■ **Assignment**: All of the data below should be written out again exactly.

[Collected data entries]
- - -

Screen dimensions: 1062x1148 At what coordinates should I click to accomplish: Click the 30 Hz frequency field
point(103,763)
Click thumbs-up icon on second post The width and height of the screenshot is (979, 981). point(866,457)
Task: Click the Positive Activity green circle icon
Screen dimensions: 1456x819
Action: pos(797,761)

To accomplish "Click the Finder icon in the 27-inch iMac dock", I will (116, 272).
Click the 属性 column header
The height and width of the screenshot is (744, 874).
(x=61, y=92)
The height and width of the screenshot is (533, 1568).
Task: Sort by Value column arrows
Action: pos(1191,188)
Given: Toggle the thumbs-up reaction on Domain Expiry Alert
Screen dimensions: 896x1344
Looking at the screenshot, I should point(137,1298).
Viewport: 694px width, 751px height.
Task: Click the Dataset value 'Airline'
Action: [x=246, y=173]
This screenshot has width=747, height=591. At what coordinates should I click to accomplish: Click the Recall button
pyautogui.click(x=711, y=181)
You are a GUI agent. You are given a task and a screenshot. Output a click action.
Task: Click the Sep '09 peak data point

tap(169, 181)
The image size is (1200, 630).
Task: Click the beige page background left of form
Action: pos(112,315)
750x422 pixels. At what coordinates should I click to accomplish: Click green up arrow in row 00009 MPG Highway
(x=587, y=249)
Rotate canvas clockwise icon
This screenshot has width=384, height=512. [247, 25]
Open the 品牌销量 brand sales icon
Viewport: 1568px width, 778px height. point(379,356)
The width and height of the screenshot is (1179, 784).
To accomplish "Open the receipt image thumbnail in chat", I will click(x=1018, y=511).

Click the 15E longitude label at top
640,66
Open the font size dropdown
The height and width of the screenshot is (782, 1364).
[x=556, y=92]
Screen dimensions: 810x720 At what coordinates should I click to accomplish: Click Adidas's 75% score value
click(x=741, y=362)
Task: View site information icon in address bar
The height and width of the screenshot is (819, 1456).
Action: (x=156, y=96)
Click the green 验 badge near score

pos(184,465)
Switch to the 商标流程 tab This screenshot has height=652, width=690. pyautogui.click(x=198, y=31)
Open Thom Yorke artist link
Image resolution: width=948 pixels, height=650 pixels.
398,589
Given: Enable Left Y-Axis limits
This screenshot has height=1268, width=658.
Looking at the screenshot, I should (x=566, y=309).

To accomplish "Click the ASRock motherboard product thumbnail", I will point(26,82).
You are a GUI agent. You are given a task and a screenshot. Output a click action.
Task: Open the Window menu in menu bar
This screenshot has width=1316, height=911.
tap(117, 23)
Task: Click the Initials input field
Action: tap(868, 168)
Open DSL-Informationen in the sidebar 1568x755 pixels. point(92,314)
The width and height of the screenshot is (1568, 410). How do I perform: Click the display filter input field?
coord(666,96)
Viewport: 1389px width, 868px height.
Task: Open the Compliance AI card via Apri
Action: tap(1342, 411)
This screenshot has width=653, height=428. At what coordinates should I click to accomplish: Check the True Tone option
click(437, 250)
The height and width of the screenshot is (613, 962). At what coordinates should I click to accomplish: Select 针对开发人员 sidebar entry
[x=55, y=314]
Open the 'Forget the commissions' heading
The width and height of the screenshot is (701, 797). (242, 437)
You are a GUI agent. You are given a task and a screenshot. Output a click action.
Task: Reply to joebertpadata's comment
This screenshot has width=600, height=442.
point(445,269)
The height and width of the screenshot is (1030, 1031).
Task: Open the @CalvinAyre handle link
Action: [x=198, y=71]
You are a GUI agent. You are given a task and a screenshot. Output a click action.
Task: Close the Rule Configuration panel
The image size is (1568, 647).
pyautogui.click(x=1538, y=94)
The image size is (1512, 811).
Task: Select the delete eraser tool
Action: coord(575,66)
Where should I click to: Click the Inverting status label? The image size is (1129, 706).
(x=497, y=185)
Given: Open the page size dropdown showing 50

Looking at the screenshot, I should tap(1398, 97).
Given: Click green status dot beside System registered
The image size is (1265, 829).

- - -

■ **Your solution**:
Screen dimensions: 1062x1148 At what coordinates should I click to accomplish: Click the 30 Hz frequency field
point(103,763)
Click thumbs-up icon on second post The width and height of the screenshot is (979, 981). point(866,457)
Task: Click the Positive Activity green circle icon
Screen dimensions: 1456x819
Action: pos(797,761)

To accomplish "Click the Finder icon in the 27-inch iMac dock", I will (116, 272).
Click the 属性 column header
The height and width of the screenshot is (744, 874).
(x=61, y=92)
The height and width of the screenshot is (533, 1568).
Task: Sort by Value column arrows
Action: pos(1191,188)
Given: Toggle the thumbs-up reaction on Domain Expiry Alert
Screen dimensions: 896x1344
Looking at the screenshot, I should point(137,1298).
Viewport: 694px width, 751px height.
Task: Click the Dataset value 'Airline'
Action: [x=246, y=173]
This screenshot has width=747, height=591. At what coordinates should I click to accomplish: Click the Recall button
pyautogui.click(x=711, y=181)
You are a GUI agent. You are given a task and a screenshot. Output a click action.
Task: Click the Sep '09 peak data point

tap(169, 181)
The image size is (1200, 630).
Task: Click the beige page background left of form
Action: pos(112,315)
750x422 pixels. At what coordinates should I click to accomplish: Click green up arrow in row 00009 MPG Highway
(x=587, y=249)
Rotate canvas clockwise icon
This screenshot has width=384, height=512. [247, 25]
Open the 品牌销量 brand sales icon
Viewport: 1568px width, 778px height. point(379,356)
The width and height of the screenshot is (1179, 784).
To accomplish "Open the receipt image thumbnail in chat", I will click(x=1018, y=511).

Click the 15E longitude label at top
640,66
Open the font size dropdown
The height and width of the screenshot is (782, 1364).
[x=556, y=92]
Screen dimensions: 810x720 At what coordinates should I click to accomplish: Click Adidas's 75% score value
click(x=741, y=362)
Task: View site information icon in address bar
The height and width of the screenshot is (819, 1456).
Action: (x=156, y=96)
Click the green 验 badge near score

pos(184,465)
Switch to the 商标流程 tab This screenshot has height=652, width=690. pyautogui.click(x=198, y=31)
Open Thom Yorke artist link
Image resolution: width=948 pixels, height=650 pixels.
398,589
Given: Enable Left Y-Axis limits
This screenshot has height=1268, width=658.
Looking at the screenshot, I should (x=566, y=309).

To accomplish "Click the ASRock motherboard product thumbnail", I will point(26,82).
You are a GUI agent. You are given a task and a screenshot. Output a click action.
Task: Open the Window menu in menu bar
This screenshot has width=1316, height=911.
tap(117, 23)
Task: Click the Initials input field
Action: tap(868, 168)
Open DSL-Informationen in the sidebar 1568x755 pixels. point(92,314)
The width and height of the screenshot is (1568, 410). How do I perform: Click the display filter input field?
coord(666,96)
Viewport: 1389px width, 868px height.
Task: Open the Compliance AI card via Apri
Action: tap(1342, 411)
This screenshot has width=653, height=428. At what coordinates should I click to accomplish: Check the True Tone option
click(437, 250)
The height and width of the screenshot is (613, 962). At what coordinates should I click to accomplish: Select 针对开发人员 sidebar entry
[x=55, y=314]
Open the 'Forget the commissions' heading
The width and height of the screenshot is (701, 797). (242, 437)
You are a GUI agent. You are given a task and a screenshot. Output a click action.
Task: Reply to joebertpadata's comment
This screenshot has width=600, height=442.
point(445,269)
The height and width of the screenshot is (1030, 1031).
Task: Open the @CalvinAyre handle link
Action: [x=198, y=71]
You are a GUI agent. You are given a task and a screenshot. Output a click action.
Task: Close the Rule Configuration panel
The image size is (1568, 647).
pyautogui.click(x=1538, y=94)
The image size is (1512, 811).
Task: Select the delete eraser tool
Action: coord(575,66)
Where should I click to: Click the Inverting status label? The image size is (1129, 706).
(x=497, y=185)
Given: Open the page size dropdown showing 50

Looking at the screenshot, I should tap(1398, 97).
Given: Click green status dot beside System registered
The image size is (1265, 829).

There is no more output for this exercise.